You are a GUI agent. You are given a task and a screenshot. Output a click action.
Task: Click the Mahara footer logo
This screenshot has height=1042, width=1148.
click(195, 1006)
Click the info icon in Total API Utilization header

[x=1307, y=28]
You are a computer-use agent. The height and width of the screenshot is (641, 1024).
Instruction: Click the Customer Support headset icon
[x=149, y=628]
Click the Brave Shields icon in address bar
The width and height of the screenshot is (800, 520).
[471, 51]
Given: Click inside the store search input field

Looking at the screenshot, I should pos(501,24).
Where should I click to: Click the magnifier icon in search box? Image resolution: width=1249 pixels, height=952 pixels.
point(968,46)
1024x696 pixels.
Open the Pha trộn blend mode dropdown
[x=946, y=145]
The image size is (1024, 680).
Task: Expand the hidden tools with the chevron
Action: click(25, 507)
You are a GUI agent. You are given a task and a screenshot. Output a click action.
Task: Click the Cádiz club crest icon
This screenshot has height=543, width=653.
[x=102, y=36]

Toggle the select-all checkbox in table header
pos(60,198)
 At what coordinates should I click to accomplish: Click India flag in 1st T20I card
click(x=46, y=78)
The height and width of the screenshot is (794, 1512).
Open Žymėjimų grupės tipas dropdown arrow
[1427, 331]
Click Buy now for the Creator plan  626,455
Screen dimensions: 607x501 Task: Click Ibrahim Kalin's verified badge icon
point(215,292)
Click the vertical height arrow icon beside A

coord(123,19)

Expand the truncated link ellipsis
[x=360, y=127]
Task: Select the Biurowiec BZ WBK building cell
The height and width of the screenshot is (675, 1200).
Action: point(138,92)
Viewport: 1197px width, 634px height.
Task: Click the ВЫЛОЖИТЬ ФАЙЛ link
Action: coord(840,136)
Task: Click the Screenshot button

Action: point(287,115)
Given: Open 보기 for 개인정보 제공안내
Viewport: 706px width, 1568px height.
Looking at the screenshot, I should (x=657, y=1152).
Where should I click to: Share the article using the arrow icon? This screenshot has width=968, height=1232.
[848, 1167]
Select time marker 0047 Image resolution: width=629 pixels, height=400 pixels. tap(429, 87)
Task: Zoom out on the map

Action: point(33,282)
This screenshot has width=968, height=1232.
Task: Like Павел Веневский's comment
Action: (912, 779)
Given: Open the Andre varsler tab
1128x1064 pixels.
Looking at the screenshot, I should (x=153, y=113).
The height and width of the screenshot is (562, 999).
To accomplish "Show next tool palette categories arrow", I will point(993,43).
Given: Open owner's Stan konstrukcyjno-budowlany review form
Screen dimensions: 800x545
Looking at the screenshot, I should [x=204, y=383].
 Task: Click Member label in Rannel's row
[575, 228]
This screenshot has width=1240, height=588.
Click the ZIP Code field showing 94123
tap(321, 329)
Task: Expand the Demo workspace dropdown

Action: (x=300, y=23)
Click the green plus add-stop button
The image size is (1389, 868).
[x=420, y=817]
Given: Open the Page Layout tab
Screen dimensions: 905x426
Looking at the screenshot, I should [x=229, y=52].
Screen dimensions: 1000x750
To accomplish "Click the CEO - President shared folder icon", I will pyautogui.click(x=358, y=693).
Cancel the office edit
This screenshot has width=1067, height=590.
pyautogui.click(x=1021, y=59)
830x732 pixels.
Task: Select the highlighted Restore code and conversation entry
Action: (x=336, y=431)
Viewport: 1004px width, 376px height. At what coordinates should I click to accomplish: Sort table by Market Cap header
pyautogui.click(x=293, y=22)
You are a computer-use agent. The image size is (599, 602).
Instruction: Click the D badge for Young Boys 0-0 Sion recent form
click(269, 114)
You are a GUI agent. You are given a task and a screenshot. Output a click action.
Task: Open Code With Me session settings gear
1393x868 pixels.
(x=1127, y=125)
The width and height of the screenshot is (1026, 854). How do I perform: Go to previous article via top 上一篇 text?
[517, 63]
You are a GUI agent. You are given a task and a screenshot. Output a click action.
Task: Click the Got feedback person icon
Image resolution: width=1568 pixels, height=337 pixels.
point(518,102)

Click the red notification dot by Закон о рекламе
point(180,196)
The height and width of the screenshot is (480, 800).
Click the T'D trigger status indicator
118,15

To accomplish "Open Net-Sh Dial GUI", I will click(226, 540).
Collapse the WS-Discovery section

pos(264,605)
━━━━━━
The task: All of the data above should be duplicated exactly.

Solution to this problem:
You are a GUI agent. You are given a task and a screenshot. Output a click action.
Task: Click the Mahara footer logo
This screenshot has height=1042, width=1148.
click(195, 1006)
Click the info icon in Total API Utilization header

[x=1307, y=28]
You are a computer-use agent. The height and width of the screenshot is (641, 1024).
Instruction: Click the Customer Support headset icon
[x=149, y=628]
Click the Brave Shields icon in address bar
The width and height of the screenshot is (800, 520).
[471, 51]
Given: Click inside the store search input field

Looking at the screenshot, I should pos(501,24).
Where should I click to: Click the magnifier icon in search box? Image resolution: width=1249 pixels, height=952 pixels.
point(968,46)
1024x696 pixels.
Open the Pha trộn blend mode dropdown
[x=946, y=145]
The image size is (1024, 680).
Task: Expand the hidden tools with the chevron
Action: click(25, 507)
You are a GUI agent. You are given a task and a screenshot. Output a click action.
Task: Click the Cádiz club crest icon
This screenshot has height=543, width=653.
[x=102, y=36]

Toggle the select-all checkbox in table header
pos(60,198)
 At what coordinates should I click to accomplish: Click India flag in 1st T20I card
click(x=46, y=78)
The height and width of the screenshot is (794, 1512).
Open Žymėjimų grupės tipas dropdown arrow
[1427, 331]
Click Buy now for the Creator plan  626,455
Screen dimensions: 607x501 Task: Click Ibrahim Kalin's verified badge icon
point(215,292)
Click the vertical height arrow icon beside A

coord(123,19)

Expand the truncated link ellipsis
[x=360, y=127]
Task: Select the Biurowiec BZ WBK building cell
The height and width of the screenshot is (675, 1200).
Action: point(138,92)
Viewport: 1197px width, 634px height.
Task: Click the ВЫЛОЖИТЬ ФАЙЛ link
Action: coord(840,136)
Task: Click the Screenshot button

Action: point(287,115)
Given: Open 보기 for 개인정보 제공안내
Viewport: 706px width, 1568px height.
Looking at the screenshot, I should (x=657, y=1152).
Where should I click to: Share the article using the arrow icon? This screenshot has width=968, height=1232.
[848, 1167]
Select time marker 0047 Image resolution: width=629 pixels, height=400 pixels. tap(429, 87)
Task: Zoom out on the map

Action: point(33,282)
This screenshot has width=968, height=1232.
Task: Like Павел Веневский's comment
Action: (912, 779)
Given: Open the Andre varsler tab
1128x1064 pixels.
Looking at the screenshot, I should (x=153, y=113).
The height and width of the screenshot is (562, 999).
To accomplish "Show next tool palette categories arrow", I will point(993,43).
Given: Open owner's Stan konstrukcyjno-budowlany review form
Screen dimensions: 800x545
Looking at the screenshot, I should [x=204, y=383].
 Task: Click Member label in Rannel's row
[575, 228]
This screenshot has width=1240, height=588.
Click the ZIP Code field showing 94123
tap(321, 329)
Task: Expand the Demo workspace dropdown

Action: (x=300, y=23)
Click the green plus add-stop button
The image size is (1389, 868).
[x=420, y=817]
Given: Open the Page Layout tab
Screen dimensions: 905x426
Looking at the screenshot, I should [x=229, y=52].
Screen dimensions: 1000x750
To accomplish "Click the CEO - President shared folder icon", I will pyautogui.click(x=358, y=693).
Cancel the office edit
This screenshot has width=1067, height=590.
pyautogui.click(x=1021, y=59)
830x732 pixels.
Task: Select the highlighted Restore code and conversation entry
Action: (x=336, y=431)
Viewport: 1004px width, 376px height. At what coordinates should I click to accomplish: Sort table by Market Cap header
pyautogui.click(x=293, y=22)
You are a computer-use agent. The image size is (599, 602).
Instruction: Click the D badge for Young Boys 0-0 Sion recent form
click(269, 114)
You are a GUI agent. You are given a task and a screenshot. Output a click action.
Task: Open Code With Me session settings gear
1393x868 pixels.
(x=1127, y=125)
The width and height of the screenshot is (1026, 854). How do I perform: Go to previous article via top 上一篇 text?
[517, 63]
You are a GUI agent. You are given a task and a screenshot. Output a click action.
Task: Click the Got feedback person icon
Image resolution: width=1568 pixels, height=337 pixels.
point(518,102)

Click the red notification dot by Закон о рекламе
point(180,196)
The height and width of the screenshot is (480, 800).
Click the T'D trigger status indicator
118,15

To accomplish "Open Net-Sh Dial GUI", I will click(226, 540).
Collapse the WS-Discovery section

pos(264,605)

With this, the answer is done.